Don’t Miss FMCA’s “Southern Sensation”
The Georgia National Fairgrounds & Agricenter in Perry is nothing less than a “sensational” place to hold an FMCA convention. FMCA will be making its third trip to Perry this month when the association hosts its 27th annual winter international convention — “Southern Sensation” — March 19, 20, and 21. If you haven’t already made plans to attend but will be traveling along Interstate 75 at the time, we invite you to stop by!
Those who are planning to attend will be interested in several items in this month’s issue of the magazine. Beginning on page 104 are several articles that will help you to plan interesting side trips to enjoy either before or after the convention in Perry. A sneak peek at the many motorhomes and related components, accessories, and home products you can expect to view during the convention appears starting on page 132. And a preview of the seminar slate begins on page 126.

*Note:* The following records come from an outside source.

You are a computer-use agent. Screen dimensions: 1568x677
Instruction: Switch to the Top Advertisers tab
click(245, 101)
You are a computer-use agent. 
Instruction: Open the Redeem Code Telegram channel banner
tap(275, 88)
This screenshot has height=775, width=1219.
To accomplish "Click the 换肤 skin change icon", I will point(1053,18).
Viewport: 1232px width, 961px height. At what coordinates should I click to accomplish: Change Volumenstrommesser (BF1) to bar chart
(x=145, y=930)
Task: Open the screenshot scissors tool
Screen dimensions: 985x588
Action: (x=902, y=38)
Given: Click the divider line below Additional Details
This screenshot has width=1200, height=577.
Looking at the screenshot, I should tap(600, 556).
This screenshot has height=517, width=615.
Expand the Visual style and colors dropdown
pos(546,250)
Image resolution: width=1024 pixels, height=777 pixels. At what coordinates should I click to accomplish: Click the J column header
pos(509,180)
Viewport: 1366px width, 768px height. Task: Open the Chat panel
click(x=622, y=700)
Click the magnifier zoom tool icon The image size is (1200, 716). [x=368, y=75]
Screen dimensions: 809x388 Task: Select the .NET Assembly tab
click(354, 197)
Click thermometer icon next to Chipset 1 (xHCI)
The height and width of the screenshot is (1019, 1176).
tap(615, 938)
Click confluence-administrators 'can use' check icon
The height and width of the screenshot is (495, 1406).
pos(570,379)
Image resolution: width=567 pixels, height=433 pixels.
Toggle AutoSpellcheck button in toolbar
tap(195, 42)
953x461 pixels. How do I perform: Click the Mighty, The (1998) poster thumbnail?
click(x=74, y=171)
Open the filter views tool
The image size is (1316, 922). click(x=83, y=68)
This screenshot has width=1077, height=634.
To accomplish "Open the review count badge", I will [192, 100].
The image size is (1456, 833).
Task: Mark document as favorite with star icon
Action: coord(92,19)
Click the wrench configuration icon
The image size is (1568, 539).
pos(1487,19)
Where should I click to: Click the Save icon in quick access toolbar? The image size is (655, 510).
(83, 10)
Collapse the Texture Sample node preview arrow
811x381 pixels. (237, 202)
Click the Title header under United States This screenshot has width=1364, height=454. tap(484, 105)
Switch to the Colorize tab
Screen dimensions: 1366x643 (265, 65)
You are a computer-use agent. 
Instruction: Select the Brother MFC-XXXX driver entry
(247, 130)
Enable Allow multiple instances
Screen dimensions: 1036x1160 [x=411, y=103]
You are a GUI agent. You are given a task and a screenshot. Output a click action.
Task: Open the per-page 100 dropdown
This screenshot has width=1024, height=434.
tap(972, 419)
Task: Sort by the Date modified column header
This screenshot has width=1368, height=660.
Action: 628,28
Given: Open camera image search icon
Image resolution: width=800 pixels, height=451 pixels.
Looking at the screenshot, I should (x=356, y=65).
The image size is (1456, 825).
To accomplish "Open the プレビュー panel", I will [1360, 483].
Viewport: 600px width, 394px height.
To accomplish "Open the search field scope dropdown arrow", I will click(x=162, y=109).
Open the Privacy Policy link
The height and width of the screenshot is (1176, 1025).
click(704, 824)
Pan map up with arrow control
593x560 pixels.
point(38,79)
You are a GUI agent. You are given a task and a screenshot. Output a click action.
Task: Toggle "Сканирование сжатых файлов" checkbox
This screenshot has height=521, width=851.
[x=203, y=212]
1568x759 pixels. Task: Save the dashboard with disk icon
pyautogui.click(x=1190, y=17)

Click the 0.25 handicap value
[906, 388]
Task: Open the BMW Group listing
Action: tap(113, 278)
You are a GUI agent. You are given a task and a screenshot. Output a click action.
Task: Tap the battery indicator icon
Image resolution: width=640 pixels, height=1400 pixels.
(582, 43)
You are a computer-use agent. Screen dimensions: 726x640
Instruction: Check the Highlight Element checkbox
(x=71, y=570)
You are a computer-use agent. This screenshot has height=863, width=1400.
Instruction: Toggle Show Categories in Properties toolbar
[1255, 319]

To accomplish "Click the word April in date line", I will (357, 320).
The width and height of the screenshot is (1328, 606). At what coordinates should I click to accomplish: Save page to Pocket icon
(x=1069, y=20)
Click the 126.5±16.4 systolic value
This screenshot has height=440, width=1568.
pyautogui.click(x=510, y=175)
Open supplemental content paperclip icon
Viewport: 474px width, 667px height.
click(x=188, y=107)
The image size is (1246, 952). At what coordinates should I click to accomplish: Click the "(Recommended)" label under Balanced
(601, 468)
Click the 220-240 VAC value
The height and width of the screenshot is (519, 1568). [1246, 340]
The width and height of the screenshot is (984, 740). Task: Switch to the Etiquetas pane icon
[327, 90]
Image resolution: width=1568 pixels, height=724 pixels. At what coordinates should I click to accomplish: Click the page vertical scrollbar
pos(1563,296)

Also in this issue of the magazine is an article regarding Habitat For Humanity and the involvement of RVers in the activities of this Georgia-based ecumenical Christian housing ministry dedicated to eliminating poverty housing worldwide. This article begins on page 88. In addition, FMCA treasurer Connie Pool, F140306, and her husband, Corbett, have written about their involvement in the FMCA Chapter: Habitat For Humanity in this month’s “Executive Notes” column, which starts on page 10.
Habitat For Humanity has been designated the official charity for the Perry, Georgia, convention. Donations can be made at the Habitat booth located in the FMCA Information Center beginning Monday, March 18, or by mailing a check to: HFHI, RV Care-A-Vanners/FMCA, P.O. Box 369, Americus, GA 31709. Make checks payable to Habitat For Humanity International. For your contribution to be credited to FMCA, please place “Event Code GV2601” on the memo line of the check.